At the end of last week’s trading and amid the strong and sudden rise in the price of the US dollar following the announcement of stronger than expected figures for US jobs, the XAU/USD gold futures fell below $1900 to end the week’s trading down.
- This is contrary to the performance throughout the week’s trading.
- Last week’s gold gains extended past the resistance level of $1,960 per ounce, the highest it has been in nine months.
- Strong selling operations caused prices to decline towards the support level of $1,862 per ounce, the lowest gold price in a month.
It has often been pointed out that the gold gains have pushed the technical indicators towards a strong saturation level by buying and can be corrected by sales to reap the profits at any time. Gold prices ended the week’s trading with a loss of about 2.25%, but it remains high by about 3% since the beginning of the year 2023 until its date. In the same performance, the prices of silver, the sister commodity of gold, fell below 23 dollars. Accordingly, the price of the white metal also recorded a weekly loss of more than 3%, and in addition to its decrease since the beginning of the year 2023 until its date by more than 5%.
The main story at the end of the week is the US employment situation, which triggered a sell-off in global financial markets amid expectations that this would lead to the Federal Reserve maintaining its quantitative easing (QT) campaign. According to the Bureau of Labor Statistics (BLS), the US economy added a staggering 517,000 new jobs in January, up from the upwardly revised figure of 260,000 in December. This was also much greater than economists’ expectations of 185,000.
The US unemployment rate also fell to 3.4%, down from 3.5% the previous month and below market estimates of 3.6%. The labor force participation rate rose to 62.4% from 62.3%. It was also announced that the average hourly income slowed to 4.4% on an annual basis, the average hourly income increased 0.3% on a monthly basis, and the average weekly hours increased to 34.7. Employment gains were broad-based, led by entertainment and hospitality (128,000), professional and business services (82,000), health care (58,000), and government (74,000).

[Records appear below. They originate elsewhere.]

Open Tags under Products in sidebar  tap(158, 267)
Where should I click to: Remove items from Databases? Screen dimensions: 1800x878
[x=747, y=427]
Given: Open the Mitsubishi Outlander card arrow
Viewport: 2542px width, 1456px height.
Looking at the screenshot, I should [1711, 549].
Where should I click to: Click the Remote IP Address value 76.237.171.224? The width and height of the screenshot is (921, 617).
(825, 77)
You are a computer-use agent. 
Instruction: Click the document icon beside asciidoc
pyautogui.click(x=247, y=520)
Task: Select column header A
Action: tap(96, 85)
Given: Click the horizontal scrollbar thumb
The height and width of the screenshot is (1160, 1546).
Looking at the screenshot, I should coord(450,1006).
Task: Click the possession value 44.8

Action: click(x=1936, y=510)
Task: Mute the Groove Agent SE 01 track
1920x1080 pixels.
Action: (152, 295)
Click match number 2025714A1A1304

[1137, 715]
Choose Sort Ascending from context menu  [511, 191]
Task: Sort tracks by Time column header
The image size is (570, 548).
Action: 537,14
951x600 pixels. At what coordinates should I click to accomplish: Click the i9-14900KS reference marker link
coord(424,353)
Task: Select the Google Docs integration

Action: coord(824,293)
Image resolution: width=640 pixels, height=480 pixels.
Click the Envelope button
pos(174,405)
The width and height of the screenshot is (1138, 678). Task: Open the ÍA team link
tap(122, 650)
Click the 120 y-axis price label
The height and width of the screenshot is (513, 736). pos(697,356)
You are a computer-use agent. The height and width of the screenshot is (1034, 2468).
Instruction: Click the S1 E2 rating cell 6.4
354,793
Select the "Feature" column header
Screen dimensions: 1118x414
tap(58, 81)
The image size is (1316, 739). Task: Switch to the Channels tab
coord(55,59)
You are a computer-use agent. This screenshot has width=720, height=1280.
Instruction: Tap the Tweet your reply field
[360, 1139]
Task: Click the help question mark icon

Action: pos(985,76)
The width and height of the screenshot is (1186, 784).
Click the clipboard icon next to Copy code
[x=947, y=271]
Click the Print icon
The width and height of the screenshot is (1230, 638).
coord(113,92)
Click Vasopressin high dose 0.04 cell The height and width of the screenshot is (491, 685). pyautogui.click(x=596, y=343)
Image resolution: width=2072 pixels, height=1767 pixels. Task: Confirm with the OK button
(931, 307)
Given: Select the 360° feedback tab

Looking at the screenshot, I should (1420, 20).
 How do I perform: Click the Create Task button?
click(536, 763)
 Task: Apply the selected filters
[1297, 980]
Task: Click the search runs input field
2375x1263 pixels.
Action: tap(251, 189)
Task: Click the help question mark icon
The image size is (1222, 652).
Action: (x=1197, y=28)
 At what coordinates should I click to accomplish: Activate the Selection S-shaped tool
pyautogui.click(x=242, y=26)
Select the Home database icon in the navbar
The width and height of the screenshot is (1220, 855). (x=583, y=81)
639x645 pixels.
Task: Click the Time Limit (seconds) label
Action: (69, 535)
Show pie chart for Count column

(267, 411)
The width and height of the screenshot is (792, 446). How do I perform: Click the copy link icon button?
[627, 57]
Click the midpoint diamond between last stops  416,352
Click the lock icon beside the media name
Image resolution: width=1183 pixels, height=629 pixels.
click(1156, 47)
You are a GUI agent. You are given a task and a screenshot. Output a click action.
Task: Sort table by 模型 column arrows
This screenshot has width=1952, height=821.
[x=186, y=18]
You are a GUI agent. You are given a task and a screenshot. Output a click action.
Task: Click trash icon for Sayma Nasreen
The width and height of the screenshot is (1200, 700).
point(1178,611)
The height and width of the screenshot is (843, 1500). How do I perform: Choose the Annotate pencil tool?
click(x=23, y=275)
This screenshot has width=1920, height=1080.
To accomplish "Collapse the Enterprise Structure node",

Among other economic data, the US services PMI rose to a reading of 46.8 and 46.8, respectively, slightly higher than market estimates – a reading below the 50 level indicates contraction. The Institute for Supply Management’s (ISM) non-manufacturing purchasing managers’ index (PMI) advanced to a reading of 55.2 in January, up from a reading of 49.2. This exceeded economists’ expectations at 50.4. Employment, new orders, and business activity increased, but prices were relatively unchanged and higher than expected.
While the U.S. central bank is expected to continue raising interest rates by a quarter point over the next two meetings, investors have been betting that the Fed will cut interest rates later this year in response to slowing economic conditions. However, with a resilient labor market defying all expectations and norms, investors were at a loss.
The gold market is generally considered sensitive to interest rates because it can affect the opportunity cost of holding the bullion that does not yield a return.
The US dollar index (DXY), which measures the performance of the US currency against a basket of other major currencies, rose to 102.40 from opening at 101.75. Accordingly, the index has now moved to achieve a weekly gain of about 0.5%. A stronger profit for the dollar is a bad thing for dollar-denominated goods because it makes it more expensive for foreign investors to buy.
For the other metals markets, copper futures rose to $4.101 per pound. Platinum futures fell to $1003.00 per ounce. Palladium futures fell to $1611.00 an ounce.
Technical analysis of gold prices XAU/USD:
In the near term and according to the performance on the hourly chart, it seems that the gold price XAU / USD is trading within the formation of a sharp downward channel. This indicates a strong short-term bearish bias in market sentiment. Therefore, the bears will target extended bearish profits at around $1855 or lower at the $1843/oz support. On the other hand, the bulls will look to pounce on profits at around the $1875 resistance or higher at the $1886 resistance per ounce.
In the long term and according to the performance on the daily chart, it seems that the price of the yellow metal XAU/USD has completed a downward breakout to form an ascending channel. This indicates a sudden change in market sentiment from bullish to bearish. Therefore, bearish speculators will target an extended drop at around $1830 per ounce or lower at $1792 per ounce. On the other hand, the bulls will target the long-term profits at around $1907 or higher at the resistance $1949 per ounce.